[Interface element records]
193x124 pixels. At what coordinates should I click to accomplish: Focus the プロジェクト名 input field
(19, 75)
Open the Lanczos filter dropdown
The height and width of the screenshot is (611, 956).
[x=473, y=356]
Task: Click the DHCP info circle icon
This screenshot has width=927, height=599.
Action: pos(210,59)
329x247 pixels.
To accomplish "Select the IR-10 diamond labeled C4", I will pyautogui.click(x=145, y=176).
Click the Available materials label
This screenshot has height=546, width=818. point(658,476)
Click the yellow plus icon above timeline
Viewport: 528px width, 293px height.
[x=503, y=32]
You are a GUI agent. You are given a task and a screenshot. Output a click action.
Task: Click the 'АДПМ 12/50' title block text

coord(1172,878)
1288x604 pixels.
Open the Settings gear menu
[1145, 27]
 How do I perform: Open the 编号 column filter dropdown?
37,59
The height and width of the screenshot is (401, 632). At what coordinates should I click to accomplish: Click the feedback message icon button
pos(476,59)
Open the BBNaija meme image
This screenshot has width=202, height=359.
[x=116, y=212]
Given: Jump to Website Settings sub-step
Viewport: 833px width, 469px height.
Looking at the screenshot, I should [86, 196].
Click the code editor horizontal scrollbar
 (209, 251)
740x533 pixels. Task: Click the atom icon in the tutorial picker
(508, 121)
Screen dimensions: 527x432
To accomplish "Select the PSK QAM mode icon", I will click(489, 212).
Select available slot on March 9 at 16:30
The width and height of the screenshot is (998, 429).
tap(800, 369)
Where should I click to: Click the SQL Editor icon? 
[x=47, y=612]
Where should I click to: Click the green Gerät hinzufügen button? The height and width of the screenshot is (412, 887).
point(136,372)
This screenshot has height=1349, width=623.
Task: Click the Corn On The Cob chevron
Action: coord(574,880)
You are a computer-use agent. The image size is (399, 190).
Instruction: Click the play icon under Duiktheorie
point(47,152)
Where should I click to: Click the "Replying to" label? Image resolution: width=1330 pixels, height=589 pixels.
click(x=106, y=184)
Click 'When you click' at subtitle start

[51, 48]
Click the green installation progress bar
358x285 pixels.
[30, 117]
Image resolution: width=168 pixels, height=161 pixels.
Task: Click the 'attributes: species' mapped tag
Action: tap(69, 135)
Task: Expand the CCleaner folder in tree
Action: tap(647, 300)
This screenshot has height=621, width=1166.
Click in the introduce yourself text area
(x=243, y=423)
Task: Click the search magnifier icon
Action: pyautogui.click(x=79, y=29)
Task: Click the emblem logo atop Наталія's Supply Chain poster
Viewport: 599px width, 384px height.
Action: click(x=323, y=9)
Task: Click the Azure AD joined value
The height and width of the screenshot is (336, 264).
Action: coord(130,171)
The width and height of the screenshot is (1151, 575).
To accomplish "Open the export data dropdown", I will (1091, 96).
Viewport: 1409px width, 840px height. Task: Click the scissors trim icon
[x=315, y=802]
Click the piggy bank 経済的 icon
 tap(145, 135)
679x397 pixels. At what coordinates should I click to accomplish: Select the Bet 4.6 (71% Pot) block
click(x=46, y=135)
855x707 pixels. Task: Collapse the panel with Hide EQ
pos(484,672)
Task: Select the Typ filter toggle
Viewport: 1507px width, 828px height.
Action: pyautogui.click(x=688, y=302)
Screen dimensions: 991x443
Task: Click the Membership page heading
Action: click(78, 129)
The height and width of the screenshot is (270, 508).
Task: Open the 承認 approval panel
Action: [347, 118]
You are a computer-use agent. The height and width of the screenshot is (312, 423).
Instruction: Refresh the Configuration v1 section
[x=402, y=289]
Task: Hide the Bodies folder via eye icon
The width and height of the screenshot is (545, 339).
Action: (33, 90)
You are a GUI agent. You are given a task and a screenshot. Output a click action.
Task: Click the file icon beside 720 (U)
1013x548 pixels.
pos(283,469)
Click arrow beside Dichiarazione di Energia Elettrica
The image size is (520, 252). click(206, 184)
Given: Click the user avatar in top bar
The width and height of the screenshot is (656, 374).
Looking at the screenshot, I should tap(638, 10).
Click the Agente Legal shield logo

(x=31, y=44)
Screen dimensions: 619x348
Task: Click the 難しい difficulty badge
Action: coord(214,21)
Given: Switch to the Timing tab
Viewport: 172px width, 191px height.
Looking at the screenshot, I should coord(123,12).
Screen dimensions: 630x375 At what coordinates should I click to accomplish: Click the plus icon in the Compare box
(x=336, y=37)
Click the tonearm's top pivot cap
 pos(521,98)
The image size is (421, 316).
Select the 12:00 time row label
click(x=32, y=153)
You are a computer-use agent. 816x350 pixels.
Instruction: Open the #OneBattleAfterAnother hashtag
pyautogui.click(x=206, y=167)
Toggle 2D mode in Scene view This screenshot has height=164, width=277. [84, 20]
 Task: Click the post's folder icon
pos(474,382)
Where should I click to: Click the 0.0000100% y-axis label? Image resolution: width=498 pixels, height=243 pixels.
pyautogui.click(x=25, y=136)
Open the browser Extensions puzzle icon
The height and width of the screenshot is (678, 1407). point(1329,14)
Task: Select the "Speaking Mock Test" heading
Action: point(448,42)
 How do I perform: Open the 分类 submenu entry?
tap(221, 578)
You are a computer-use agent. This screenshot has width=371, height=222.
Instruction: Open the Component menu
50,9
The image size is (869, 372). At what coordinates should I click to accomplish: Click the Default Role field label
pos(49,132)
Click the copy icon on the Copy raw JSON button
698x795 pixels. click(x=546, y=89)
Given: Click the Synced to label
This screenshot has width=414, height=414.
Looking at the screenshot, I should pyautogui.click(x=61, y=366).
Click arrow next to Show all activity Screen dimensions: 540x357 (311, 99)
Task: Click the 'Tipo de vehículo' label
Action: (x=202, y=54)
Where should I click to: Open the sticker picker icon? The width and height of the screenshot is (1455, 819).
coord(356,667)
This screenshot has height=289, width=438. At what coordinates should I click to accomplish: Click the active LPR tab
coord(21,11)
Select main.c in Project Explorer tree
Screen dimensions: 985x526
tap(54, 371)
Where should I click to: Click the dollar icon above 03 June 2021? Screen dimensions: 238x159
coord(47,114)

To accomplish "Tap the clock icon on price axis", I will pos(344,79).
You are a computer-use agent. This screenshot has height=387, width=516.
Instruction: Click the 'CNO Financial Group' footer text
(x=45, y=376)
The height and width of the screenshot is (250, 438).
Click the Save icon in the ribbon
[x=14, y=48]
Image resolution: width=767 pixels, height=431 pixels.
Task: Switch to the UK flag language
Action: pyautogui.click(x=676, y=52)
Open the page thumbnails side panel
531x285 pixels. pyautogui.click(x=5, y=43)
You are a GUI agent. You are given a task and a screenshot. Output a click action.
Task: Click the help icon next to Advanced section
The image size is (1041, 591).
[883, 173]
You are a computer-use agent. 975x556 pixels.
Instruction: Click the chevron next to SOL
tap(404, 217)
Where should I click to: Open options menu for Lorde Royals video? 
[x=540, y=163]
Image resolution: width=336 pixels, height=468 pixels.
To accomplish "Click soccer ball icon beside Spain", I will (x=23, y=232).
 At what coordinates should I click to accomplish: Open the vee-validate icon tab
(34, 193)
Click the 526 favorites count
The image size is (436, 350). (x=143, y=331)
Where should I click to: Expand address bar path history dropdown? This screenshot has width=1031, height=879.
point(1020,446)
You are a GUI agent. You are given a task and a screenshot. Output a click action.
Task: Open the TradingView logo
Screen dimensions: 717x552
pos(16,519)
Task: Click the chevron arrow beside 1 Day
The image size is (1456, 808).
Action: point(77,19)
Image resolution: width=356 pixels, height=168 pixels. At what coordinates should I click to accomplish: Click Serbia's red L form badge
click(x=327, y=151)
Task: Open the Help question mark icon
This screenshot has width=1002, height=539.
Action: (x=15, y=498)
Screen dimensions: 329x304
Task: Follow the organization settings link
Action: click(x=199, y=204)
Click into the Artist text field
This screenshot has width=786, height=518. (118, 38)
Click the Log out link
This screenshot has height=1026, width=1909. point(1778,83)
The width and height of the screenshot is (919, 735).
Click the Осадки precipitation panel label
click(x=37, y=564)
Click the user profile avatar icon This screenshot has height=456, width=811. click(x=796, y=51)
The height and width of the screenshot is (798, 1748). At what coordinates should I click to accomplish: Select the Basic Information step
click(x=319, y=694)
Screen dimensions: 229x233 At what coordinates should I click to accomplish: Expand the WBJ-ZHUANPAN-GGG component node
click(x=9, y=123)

* OBJECTIVE *
Reproduce the material word for word, starting at its first line and ending with the line that contains "[x=473, y=356]".

* WRITTEN SOLUTION *
193x124 pixels. At what coordinates should I click to accomplish: Focus the プロジェクト名 input field
(19, 75)
Open the Lanczos filter dropdown
The height and width of the screenshot is (611, 956).
[x=473, y=356]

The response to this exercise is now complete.